# SEITENTEXT
.....
Emil Kiesler, Oktober 1934; Leider starb er schon am 21. Februar 1935 an einem Herzinfarkt, nur sechs Tage vor seinem 59. Geburtstag. © Anthony Loder Archive
Hier wurde 1931 auch eine Art „Home Story“ über den aufstrebenden Jungstar zuhause fotografiert.
Warum Hedwig Kiesler am 17. Juni 1933 zur Unterpartei, also zur Untermieterin, in der Wohnung ihrer Eltern umgemeldet wurde, ist unklar. Zufall oder nicht: Am selben Tag trat sie aus der Israelitischen Kultusgemeinde aus. Überhaupt veränderte sich um diese Zeit in ihrem Leben sehr viel. Als Hedy Kiesler blickte sie bereits auf einen vielversprechenden Karrierestart als Schauspielerin zurück. Sie hatte Erfahrungen am Theater gesammelt und in fünf Filmen mitgewirkt, der letzte davon war der Skandalfilm Ekstase, eine tschechoslowakische Produktion mit Kunstanspruch, in der Hedy nackt auftrat und einen Orgasmus mimte. Im Frühjahr 1933 hatte sie den Rüstungstycoon Fritz Mandl kennen gelernt. Er war 13 Jahre älter als sie und einer der reichsten Männer Österreichs. Am 10. August 1933 heiratete das ungleiche Paar in der Wiener Karlskirche. Auf Mandls Verlangen war sie dafür aus der Israelitischen Kultusgemeinde ausgetreten und hatte sich katholisch taufen lassen.
.....
# ROHDATEN
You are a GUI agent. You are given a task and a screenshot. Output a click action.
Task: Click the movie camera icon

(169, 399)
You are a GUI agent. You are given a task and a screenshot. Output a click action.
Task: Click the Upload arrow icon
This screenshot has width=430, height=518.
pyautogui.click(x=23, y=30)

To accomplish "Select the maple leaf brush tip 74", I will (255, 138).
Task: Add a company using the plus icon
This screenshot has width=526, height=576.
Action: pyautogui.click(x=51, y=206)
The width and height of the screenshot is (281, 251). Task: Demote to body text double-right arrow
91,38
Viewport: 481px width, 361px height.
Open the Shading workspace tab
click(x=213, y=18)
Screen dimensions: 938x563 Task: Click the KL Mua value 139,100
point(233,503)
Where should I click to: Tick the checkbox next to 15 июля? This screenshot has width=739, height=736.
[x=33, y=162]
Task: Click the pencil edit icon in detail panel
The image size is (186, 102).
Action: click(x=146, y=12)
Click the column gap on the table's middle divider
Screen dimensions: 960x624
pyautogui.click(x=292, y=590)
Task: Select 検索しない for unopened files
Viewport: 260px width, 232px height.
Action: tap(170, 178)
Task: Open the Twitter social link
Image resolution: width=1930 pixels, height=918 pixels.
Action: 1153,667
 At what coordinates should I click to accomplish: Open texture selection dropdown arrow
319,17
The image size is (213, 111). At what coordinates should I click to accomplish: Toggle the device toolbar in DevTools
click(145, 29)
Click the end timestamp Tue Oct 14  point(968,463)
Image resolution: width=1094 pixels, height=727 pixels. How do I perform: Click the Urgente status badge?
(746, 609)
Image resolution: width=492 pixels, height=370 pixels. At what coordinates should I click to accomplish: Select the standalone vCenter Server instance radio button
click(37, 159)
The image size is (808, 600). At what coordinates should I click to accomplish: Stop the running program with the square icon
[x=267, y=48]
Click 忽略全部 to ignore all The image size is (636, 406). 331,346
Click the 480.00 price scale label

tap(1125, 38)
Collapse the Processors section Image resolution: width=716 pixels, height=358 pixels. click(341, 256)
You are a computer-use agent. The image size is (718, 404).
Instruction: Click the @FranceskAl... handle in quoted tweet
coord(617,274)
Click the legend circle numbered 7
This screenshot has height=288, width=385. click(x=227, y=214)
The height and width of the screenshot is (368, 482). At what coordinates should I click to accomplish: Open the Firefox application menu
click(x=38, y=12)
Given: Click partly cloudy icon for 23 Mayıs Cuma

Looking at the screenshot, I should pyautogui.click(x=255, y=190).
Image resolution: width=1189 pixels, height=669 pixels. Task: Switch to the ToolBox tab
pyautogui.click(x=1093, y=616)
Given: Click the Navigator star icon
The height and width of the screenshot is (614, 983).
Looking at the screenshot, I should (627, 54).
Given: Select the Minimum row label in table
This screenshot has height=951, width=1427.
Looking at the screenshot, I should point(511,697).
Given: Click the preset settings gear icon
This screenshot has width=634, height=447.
.....
# AUFGABE 1
An welchem Datum und an welchem Ort heirateten Hedwig Kiesler und Fritz Mandl laut dem Seitentext?
# AUFGABE 2
Geben Sie für jede Aussage an, ob sie mit dem Seitentext übereinstimmt, und belegen Sie Ihre Antwort mit den entscheidenden Worten aus dem Seitentext: (a) Fritz Mandl war 13 Jahre älter als Hedwig Kiesler. (b) Der Film Ekstase war eine österreichische Produktion. (c) Emil Kiesler starb an seinem 59. Geburtstag.
Die Auflistung hat mit dem Seitentext nichts zu tun.

# ERWARTETE AUSGABE 1
Am 10. August 1933 in der Wiener Karlskirche.

# ERWARTETE AUSGABE 2
(a) Ja: „Er war 13 Jahre älter als sie“
(b) Nein: „eine tschechoslowakische Produktion mit Kunstanspruch“
(c) Nein: „nur sechs Tage vor seinem 59. Geburtstag“